158 Iowa 725 | Iowa | 1912
This is an* action in equity, brought by the plaintiff as trustee of the estate of Louis E. Dredge, bankrupt, for the purpose of setting aside the conveyance of a lot to Clara J. Dredge, the wife of the bankrupt, as in fraud of creditors. The original case was tried before the district .court of Page county, Judge Thornell presiding, at the regular May, 1911, term of said court, and was taken under advisement, with the agreement among counsel and the court that written arguments might be filed at counsels’ convenience. A short time thereafter, but during the same term of court, the plaintiff filed a motion to reopen the ease for the purpose of submitting additional evidence. No objection thereto was made by the defendants, and their counsel stipulated for the introduction of the desired exhibits, under certain objections made thereto in the stipulation, and that said evidence might be taken in the absence of the defendants or their counsel. The additional evidence, in the form of exhibits, was not offered during the term of court; but after Judge Thornell had returned to his home in Sidney, Fremont county, said evidence was sent to him with the stipulation to which we have referred, and was considered by him in his final determination of the case. Defendants’ counsel were not present before the judge in Sidney; nor is there any showing that they were in any way advised that this additional evidence was first offered after the adjournment of the Page district court, and in vacation. A decree was finally entered, setting aside the transfer, because in fraud of creditors, and the title to the lot was found to be in the plaintiff trustee, subject, however, to a mortgage of $400, which was on the property at the time Louis E. Dredge purchased it.

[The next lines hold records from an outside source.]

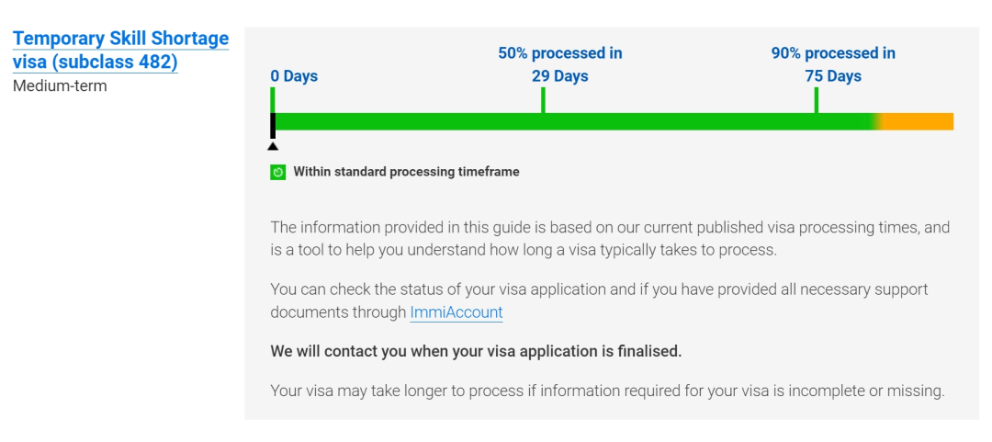The width and height of the screenshot is (992, 442).
Task: Click the paragraph about published visa processing times
Action: click(610, 238)
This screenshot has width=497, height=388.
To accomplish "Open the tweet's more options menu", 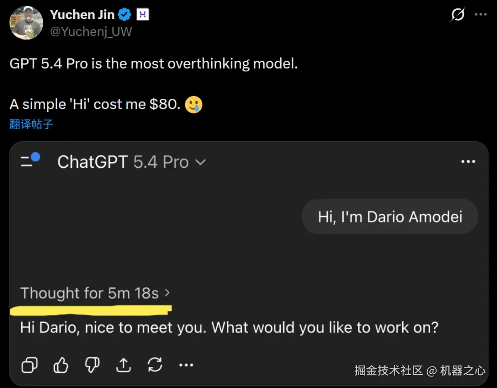I will tap(481, 14).
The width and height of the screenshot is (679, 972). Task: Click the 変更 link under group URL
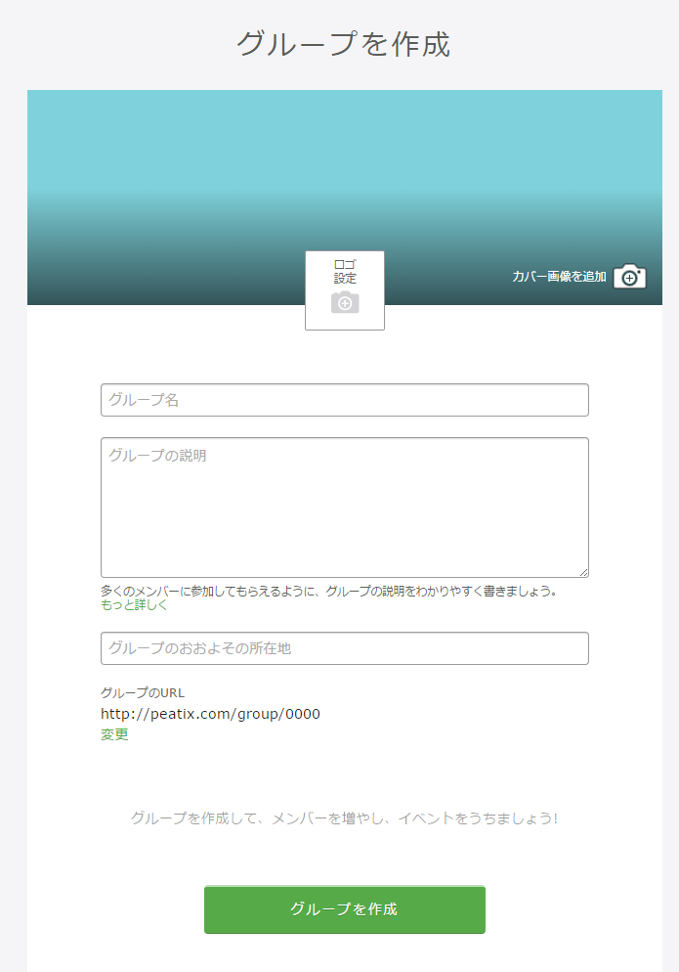pyautogui.click(x=114, y=734)
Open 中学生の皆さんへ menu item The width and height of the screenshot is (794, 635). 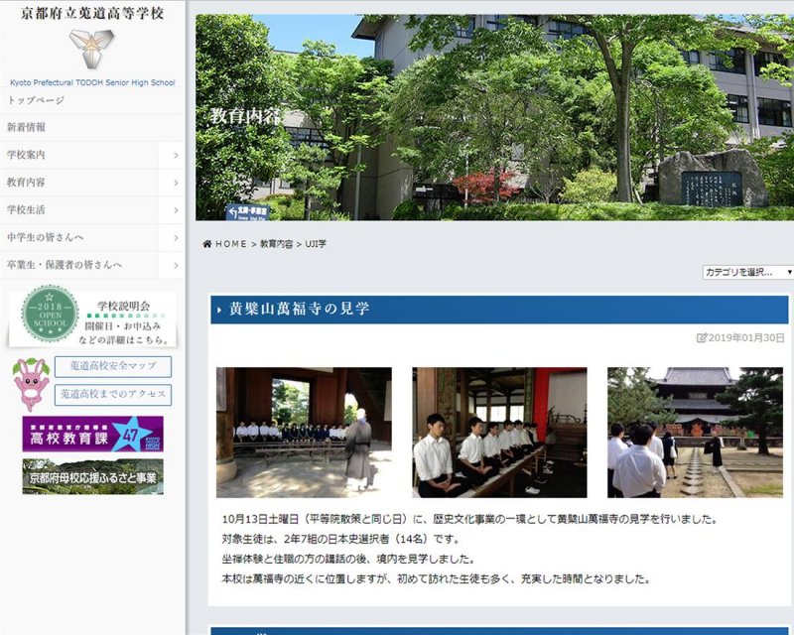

The defendants appealed in the latter part of August, 1911. In April, 1912, after the abstract had been filed herein, as we understand the record, it was discovered that the exhibits, constituting the additional evidence that was received by Judge Thornell at Sidney, and the stipulation relating thereto, were not in the clerk’s office
On the 12th day of August, 1912, the plaintiff and the defendants agreed upon a settlement of this case, and the defendants executed a writing, under oath, in which they acknowledged the receipt of $200 from the plaintiff, and stated that it was received in full settlement and satisfaction of their demands and contentions in the appeal of this case, and stipulated that the decree of the trial court should stand and be binding on all parties concerned, and that their appeal should be dismissed. Based upon this written acknowledgment and stipulation, the plaintiff thereafter filed a motion to dismiss the appeal in this case. This motion is resisted by the defendants on the principal ground that it was obtained by fraud and false representations. The motion was ordered submitted with the case, and we give it our first consideration, because, if sustained, it is an end of both appeals.
Defendants base their contention that the appeal should not be dismissed on the following grounds: First, because it was obtained by fraud and misrepresentations; and, second, because the motion is not a proper remedy — the same being resisted by the defendants. On the last of these two propositions, it is contended, in effect, that this court is without jurisdiction to determine whether the stipulation of settlement was obtained by fraud. It is said that our jurisdiction is appellate only, and because the resistance to the motion puts in issue the bona fides of that transaction we have no power to pass upon the question.
We reach the conclusion that the motion to dismiss the appeal should be Sustained; and such is the order.